Rewrite the records below, putting "Browser window" in place of each "Viewport" and leaving everything else unchanged.

● ● ●

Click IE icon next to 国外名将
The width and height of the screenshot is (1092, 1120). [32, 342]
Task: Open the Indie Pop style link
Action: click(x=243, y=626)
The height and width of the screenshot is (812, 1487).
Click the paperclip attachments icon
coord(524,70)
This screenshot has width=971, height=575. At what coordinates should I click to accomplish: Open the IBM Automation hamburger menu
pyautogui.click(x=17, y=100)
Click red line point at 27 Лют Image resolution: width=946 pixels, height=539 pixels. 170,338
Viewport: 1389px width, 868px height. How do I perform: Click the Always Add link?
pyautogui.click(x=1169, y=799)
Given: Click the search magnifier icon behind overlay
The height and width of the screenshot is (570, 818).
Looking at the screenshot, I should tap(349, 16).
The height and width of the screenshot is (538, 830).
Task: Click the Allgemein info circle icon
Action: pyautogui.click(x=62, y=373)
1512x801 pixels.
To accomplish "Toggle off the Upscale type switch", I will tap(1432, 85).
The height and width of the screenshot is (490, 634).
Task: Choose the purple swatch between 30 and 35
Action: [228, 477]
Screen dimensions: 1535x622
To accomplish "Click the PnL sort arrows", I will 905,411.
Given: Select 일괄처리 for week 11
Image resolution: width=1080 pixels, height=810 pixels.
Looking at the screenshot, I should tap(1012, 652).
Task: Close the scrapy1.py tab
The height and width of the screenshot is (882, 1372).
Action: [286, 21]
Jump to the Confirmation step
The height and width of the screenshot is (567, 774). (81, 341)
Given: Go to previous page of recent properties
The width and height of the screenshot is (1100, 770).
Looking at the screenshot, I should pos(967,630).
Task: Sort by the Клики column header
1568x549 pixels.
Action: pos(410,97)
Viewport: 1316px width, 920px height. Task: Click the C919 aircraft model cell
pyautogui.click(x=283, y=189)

● ● ●

- [ANSWER TO THE EXERCISE]:
Click IE icon next to 国外名将
The width and height of the screenshot is (1092, 1120). [32, 342]
Task: Open the Indie Pop style link
Action: click(x=243, y=626)
The height and width of the screenshot is (812, 1487).
Click the paperclip attachments icon
coord(524,70)
This screenshot has width=971, height=575. At what coordinates should I click to accomplish: Open the IBM Automation hamburger menu
pyautogui.click(x=17, y=100)
Click red line point at 27 Лют Image resolution: width=946 pixels, height=539 pixels. 170,338
Browser window: 1389px width, 868px height. How do I perform: Click the Always Add link?
pyautogui.click(x=1169, y=799)
Given: Click the search magnifier icon behind overlay
The height and width of the screenshot is (570, 818).
Looking at the screenshot, I should tap(349, 16).
The height and width of the screenshot is (538, 830).
Task: Click the Allgemein info circle icon
Action: pyautogui.click(x=62, y=373)
1512x801 pixels.
To accomplish "Toggle off the Upscale type switch", I will tap(1432, 85).
The height and width of the screenshot is (490, 634).
Task: Choose the purple swatch between 30 and 35
Action: [228, 477]
Screen dimensions: 1535x622
To accomplish "Click the PnL sort arrows", I will 905,411.
Given: Select 일괄처리 for week 11
Image resolution: width=1080 pixels, height=810 pixels.
Looking at the screenshot, I should tap(1012, 652).
Task: Close the scrapy1.py tab
The height and width of the screenshot is (882, 1372).
Action: [286, 21]
Jump to the Confirmation step
The height and width of the screenshot is (567, 774). (81, 341)
Given: Go to previous page of recent properties
The width and height of the screenshot is (1100, 770).
Looking at the screenshot, I should pos(967,630).
Task: Sort by the Клики column header
1568x549 pixels.
Action: pos(410,97)
Browser window: 1316px width, 920px height. Task: Click the C919 aircraft model cell
pyautogui.click(x=283, y=189)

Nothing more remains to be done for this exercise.